Linus' Blog

Sorry, Connection Pool's Closed

In a hurry? There's a TL;DR at the bottom.

In theory, the process of debugging is simple: Isolate the cause of the issue, then correct the mistake in code. Now, most developers will tell you that each of these steps can get quite tricky. Maybe the environment does not allow you to use a debugger to step through code, or you cannot see where the error occurs because it's somewhere deep in a framework you use, or the bug is volatile and only happens under high workload, and so on.

A common shortcut to not have to spend too much time on isolating the cause is using whatever error output you get, e.g. an error code or an exception's message, and searching for that on the web. This is almost scarily effective, as long as the technologies you use are common enough. Someone else will have had your problem before. Someone else will have raised an issue in the issue tracker of the affected software. Naturally, such an effective shortcut is used often, and isolating the cause "the hard way" becomes the exception rather than the norm.

However, relying on what you find during your web search has its risks. I'm not even talking about the case where nobody has had your problem before. Sometimes, you find plenty of results that kind of look like your problem, with suggested and accepted solutions that kind of look like they would work. You try them, but then they don't solve your problem. It's frustrating. Why did it work for these people but not for me? Is my setup different? Am I doing something else wrong? What am I missing? This is a story about exactly such a scenario, which reinforced a lesson I've already learned from previous bugs:

The longer it takes to find the cause of a bug, the more obvious and stupid it is.

The Problem

For my job, I was working on an ASP.NET service, a CRUD API for buildings. Recently, we also added the capability for a user to mark buildings as their favorites, and now I was implementing a feature so that you could get the geolocation (latitude / longitude) of buildings as well. I just finished writing all the tests, my merge request was approved, I deployed it into our testing environment, everything was going smoothly. Then I received a message from the developers that were implementing the frontend that consumed my service:

Hey, whenever we try to load the frontend, some of the requests fail. Something about "An operation is already in progress".
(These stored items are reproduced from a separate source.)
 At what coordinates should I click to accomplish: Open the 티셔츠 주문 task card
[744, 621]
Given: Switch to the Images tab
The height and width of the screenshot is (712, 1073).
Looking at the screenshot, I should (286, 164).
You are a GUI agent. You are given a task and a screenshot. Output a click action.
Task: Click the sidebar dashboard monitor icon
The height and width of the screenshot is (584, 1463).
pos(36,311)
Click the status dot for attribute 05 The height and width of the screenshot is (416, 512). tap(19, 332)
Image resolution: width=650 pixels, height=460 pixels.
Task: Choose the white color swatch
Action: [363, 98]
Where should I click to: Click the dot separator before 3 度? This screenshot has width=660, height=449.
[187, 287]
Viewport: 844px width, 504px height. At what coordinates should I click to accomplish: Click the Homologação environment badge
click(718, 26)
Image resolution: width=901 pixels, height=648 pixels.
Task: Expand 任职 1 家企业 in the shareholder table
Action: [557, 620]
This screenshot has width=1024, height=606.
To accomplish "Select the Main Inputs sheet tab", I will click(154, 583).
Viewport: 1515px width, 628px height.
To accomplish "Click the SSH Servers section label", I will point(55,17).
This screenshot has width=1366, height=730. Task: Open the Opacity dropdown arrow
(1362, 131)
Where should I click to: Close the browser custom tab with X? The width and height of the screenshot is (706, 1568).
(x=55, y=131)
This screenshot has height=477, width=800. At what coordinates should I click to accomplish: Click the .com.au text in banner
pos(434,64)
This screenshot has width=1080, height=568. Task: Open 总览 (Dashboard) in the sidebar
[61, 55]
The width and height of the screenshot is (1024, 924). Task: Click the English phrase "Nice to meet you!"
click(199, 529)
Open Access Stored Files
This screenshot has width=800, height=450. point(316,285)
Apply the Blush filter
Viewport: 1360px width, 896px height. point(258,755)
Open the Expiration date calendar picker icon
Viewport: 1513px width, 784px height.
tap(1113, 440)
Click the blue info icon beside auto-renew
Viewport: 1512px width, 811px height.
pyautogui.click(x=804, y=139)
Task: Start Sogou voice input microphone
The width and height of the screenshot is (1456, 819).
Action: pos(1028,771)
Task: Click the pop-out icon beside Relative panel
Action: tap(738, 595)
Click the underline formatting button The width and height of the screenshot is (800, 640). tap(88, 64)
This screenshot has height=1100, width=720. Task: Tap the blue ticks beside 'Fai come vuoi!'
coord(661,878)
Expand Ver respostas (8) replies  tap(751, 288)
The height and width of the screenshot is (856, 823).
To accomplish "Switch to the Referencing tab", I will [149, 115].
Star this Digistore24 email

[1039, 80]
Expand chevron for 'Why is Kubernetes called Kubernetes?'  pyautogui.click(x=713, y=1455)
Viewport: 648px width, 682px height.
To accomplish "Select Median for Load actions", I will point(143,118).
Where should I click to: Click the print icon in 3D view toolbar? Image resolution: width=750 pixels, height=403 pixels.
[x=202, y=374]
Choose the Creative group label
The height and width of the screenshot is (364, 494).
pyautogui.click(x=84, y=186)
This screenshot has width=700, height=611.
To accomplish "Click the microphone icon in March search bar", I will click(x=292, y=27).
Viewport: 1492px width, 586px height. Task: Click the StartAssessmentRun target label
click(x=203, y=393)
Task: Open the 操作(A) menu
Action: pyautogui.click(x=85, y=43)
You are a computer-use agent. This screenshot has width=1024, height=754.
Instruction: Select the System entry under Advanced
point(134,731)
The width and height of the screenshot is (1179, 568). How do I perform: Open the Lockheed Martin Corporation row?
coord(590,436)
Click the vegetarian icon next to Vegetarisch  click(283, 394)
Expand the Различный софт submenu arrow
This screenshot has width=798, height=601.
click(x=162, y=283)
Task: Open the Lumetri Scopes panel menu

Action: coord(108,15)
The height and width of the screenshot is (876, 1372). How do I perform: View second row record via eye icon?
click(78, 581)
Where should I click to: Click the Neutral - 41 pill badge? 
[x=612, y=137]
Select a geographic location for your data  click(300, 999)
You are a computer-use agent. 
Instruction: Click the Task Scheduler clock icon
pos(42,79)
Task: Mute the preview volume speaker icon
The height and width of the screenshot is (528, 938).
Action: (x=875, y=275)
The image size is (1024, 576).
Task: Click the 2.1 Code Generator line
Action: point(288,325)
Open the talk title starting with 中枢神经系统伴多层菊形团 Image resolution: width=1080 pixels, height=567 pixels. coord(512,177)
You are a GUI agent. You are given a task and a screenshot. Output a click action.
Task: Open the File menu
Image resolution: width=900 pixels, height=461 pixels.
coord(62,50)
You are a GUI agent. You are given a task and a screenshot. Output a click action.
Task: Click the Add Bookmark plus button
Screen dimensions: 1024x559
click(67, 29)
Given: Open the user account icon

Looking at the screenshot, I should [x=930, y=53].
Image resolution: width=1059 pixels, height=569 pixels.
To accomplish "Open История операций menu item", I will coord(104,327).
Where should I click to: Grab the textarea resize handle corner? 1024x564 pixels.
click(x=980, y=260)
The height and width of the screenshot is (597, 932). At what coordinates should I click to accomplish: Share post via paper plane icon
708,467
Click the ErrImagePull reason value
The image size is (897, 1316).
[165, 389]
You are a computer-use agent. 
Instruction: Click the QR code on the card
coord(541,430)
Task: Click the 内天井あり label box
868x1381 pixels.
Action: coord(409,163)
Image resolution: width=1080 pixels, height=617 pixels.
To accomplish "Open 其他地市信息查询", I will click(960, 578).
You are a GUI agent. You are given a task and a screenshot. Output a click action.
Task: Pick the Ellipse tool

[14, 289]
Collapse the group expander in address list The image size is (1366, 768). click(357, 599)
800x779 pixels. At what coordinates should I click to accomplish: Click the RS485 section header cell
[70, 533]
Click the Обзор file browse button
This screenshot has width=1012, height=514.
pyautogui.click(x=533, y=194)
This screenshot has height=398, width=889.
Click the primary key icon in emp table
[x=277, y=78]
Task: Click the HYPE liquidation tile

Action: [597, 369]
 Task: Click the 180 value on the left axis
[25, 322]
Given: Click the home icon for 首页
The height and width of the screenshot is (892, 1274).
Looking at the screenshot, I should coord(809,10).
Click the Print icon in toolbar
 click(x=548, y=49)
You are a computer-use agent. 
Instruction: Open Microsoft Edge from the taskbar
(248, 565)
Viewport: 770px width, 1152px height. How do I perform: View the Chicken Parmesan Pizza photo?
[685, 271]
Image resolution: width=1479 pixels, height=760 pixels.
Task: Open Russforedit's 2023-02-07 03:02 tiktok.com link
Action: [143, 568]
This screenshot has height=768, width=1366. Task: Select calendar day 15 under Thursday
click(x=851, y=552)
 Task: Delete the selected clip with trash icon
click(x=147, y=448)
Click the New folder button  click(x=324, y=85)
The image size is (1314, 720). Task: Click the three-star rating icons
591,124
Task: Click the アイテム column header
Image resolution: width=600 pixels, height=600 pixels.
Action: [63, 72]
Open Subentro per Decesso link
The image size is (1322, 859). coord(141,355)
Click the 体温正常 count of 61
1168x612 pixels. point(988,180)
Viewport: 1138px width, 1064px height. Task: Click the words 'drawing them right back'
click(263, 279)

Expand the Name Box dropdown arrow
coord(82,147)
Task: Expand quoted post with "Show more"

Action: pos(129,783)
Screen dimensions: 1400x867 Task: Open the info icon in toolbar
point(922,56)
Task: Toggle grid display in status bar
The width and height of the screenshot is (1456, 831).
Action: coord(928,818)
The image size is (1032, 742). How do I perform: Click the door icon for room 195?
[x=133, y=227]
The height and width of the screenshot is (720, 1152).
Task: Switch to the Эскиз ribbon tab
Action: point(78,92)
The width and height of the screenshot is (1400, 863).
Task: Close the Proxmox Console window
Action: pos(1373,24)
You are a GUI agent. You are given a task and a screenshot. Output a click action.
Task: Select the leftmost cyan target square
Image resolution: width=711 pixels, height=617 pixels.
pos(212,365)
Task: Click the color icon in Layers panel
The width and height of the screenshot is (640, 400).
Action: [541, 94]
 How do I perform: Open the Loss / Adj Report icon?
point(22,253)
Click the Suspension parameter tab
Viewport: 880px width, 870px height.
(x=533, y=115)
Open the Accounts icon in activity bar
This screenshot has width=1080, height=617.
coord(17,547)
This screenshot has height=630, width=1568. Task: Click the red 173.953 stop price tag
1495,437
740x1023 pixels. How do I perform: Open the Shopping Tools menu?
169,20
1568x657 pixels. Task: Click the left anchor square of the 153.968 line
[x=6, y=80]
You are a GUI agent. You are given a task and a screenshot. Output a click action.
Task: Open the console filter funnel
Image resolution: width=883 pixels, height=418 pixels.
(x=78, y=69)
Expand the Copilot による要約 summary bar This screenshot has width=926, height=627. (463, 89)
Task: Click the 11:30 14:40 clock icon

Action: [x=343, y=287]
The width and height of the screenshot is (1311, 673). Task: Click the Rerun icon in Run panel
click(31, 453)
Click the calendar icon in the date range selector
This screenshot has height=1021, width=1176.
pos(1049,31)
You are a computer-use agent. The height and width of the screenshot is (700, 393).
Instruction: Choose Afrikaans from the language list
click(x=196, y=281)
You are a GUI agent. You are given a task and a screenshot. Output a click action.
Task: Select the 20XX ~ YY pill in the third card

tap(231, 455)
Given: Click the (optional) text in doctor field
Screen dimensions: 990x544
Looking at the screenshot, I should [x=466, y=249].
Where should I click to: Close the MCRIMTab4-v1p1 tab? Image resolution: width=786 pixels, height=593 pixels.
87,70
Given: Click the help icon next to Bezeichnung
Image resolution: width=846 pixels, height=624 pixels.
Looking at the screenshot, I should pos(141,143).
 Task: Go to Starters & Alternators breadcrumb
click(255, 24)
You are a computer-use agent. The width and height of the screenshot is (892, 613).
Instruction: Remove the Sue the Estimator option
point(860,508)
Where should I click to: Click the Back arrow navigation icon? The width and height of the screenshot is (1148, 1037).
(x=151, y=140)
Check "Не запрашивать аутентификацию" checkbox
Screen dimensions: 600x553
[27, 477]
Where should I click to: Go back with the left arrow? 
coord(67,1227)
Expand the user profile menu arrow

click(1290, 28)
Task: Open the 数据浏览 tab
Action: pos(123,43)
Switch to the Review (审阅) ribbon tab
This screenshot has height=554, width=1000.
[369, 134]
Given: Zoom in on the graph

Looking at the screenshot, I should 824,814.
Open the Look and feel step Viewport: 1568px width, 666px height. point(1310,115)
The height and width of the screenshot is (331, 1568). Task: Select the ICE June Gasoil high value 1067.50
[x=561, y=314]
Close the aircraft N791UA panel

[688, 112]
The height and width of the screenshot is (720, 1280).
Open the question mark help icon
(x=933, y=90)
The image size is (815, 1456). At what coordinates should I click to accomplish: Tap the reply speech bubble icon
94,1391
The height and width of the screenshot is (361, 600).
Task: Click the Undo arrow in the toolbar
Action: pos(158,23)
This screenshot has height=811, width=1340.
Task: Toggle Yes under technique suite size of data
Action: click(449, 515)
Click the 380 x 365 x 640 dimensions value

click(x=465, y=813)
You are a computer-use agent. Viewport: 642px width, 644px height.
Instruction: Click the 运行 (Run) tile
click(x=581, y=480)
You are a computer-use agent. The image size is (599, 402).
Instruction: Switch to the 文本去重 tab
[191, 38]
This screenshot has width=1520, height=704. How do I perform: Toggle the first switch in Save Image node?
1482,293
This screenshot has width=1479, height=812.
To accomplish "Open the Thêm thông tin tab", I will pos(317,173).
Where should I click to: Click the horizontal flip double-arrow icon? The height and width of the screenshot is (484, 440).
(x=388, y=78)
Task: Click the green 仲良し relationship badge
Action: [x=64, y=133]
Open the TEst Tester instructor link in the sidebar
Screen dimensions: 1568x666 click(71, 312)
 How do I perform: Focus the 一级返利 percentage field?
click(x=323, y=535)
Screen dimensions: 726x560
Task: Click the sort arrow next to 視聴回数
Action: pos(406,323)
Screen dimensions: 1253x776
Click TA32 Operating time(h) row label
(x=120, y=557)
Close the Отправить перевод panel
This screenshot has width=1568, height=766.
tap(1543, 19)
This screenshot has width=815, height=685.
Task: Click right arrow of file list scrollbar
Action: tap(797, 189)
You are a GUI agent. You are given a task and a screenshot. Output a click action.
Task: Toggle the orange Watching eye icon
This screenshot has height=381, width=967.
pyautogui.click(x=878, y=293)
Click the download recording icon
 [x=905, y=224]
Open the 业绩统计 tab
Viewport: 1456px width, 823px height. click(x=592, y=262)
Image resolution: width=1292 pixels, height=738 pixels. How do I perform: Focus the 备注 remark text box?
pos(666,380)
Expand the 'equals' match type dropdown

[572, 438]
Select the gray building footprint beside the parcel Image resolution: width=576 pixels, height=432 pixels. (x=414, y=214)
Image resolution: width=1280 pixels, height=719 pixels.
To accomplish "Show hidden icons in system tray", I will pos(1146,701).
Alright, looks like my tests didn't cover everything they should have. Reproducing the bug was easy - I started frontend and backend locally, opened my browser, and it performed three requests to my API:

The request for the building data itself goes to a different service.

As reported, some of the requests failed. Different ones each time I loaded the page. Sometimes one, sometimes two. Never all three. A look at the backend console also confirmed their error message: System.InvalidOperationException: An operation is already in progress, the stack trace pointing to our database connection being the issue.

Later I got word that this issue already happened sometimes before I implemented the geocoding, right around the time when we added the favorites feature. Maybe different requests shared the same database connection?

Data Access

The building service uses Entity Framework Core (or EF Core). Our pattern for database access was simple. In Startup.cs, we registered a DbContext for all our repositories to use:

var npgsqlConnection = new NpgsqlConnection(connectionString);
services.AddDbContext<MyDbContext>(options => options.UseNpgsql(
    npgsqlConnection,
    options => options.MigrationsAssembly("Project.Namespace")));

In each repository, we can then simply declare a DbContext instance, and ASP.NET will inject it for us (whether the repository pattern is actually necessary with DbContext is a fair question which will not be addressed here).

Trying the Online Fix

The first thing I did after confirming the bug report was googling the error message. I found a decent amount of results, and they all boiled down to the same root cause and fix:

Each DbContext instance opens its own connection to the database. Don't use the same instance in multiple threads at the same time. Don't reuse instances after they have been disposed. Always materialize your queries (e.g. call ToListAsync()), because otherwise you return an open stream to the database from your method which might be closed somewhere down the line.

I found it a little odd that these were the suggested fixes, because it did not look to me like we were doing any of that (first red flag). On the other hand, I was not sure how exactly the lifetimes of instances injected by ASP.NET behaved (second red flag), so I decided to follow their advice. A lot of this was done while being on call with other developers, so this kept multiple people busy:

Some of these attempts gave me a different error message, but the end result was the same: Some of the requests failed because the database connection was busy. I even tried creating DbContext instances manually in each repository method. How can I reuse instances if I create them for every database call? Still, same error. At this point, I was convinced the problem was not in our business logic, but in our ASP.NET configuration.

Dependency Lifetimes

The building service follows a simple pattern. A request's entry point to the system is the controller, which calls a service to perform the business logic, and the service calls a repository to access the database. As stated before, each repository gets its own DbContext instance. All of these services and repositories are injected by ASP.NET.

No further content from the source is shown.